WORK INSTRUCTION:
The answer must be every line from the entries below that includes "Collections".

*** RECORDS FOR THE TASK ***

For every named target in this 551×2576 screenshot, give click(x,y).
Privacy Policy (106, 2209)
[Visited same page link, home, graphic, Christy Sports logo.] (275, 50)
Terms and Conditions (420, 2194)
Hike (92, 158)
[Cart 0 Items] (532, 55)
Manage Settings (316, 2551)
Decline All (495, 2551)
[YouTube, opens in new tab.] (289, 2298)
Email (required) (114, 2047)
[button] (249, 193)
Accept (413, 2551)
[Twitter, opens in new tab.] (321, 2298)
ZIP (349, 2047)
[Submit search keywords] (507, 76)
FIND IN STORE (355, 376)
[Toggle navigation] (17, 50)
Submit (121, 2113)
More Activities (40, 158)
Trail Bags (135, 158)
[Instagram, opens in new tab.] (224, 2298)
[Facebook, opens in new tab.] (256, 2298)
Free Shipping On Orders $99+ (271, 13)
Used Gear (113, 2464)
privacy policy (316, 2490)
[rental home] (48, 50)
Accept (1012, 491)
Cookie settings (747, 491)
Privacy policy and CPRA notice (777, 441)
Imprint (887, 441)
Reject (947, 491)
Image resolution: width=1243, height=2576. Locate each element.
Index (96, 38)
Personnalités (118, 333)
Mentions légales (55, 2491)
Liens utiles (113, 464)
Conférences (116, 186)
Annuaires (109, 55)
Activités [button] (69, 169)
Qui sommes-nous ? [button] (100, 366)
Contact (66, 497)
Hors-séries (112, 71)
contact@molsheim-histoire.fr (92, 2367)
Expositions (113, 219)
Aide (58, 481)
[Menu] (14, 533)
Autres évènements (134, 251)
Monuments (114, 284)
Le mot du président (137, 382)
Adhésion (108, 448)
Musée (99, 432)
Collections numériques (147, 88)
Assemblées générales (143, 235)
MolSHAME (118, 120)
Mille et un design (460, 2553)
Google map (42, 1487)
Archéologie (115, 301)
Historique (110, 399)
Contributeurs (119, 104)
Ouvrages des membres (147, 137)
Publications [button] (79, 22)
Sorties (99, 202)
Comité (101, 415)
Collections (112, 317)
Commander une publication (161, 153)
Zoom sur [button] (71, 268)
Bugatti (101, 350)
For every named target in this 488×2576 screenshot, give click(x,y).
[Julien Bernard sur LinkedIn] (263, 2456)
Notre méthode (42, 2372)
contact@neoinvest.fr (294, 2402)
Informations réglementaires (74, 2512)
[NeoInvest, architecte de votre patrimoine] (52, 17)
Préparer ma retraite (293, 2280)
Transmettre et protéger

***

WRITTEN RESPONSE:
Collections numériques (147, 88)
Collections (112, 317)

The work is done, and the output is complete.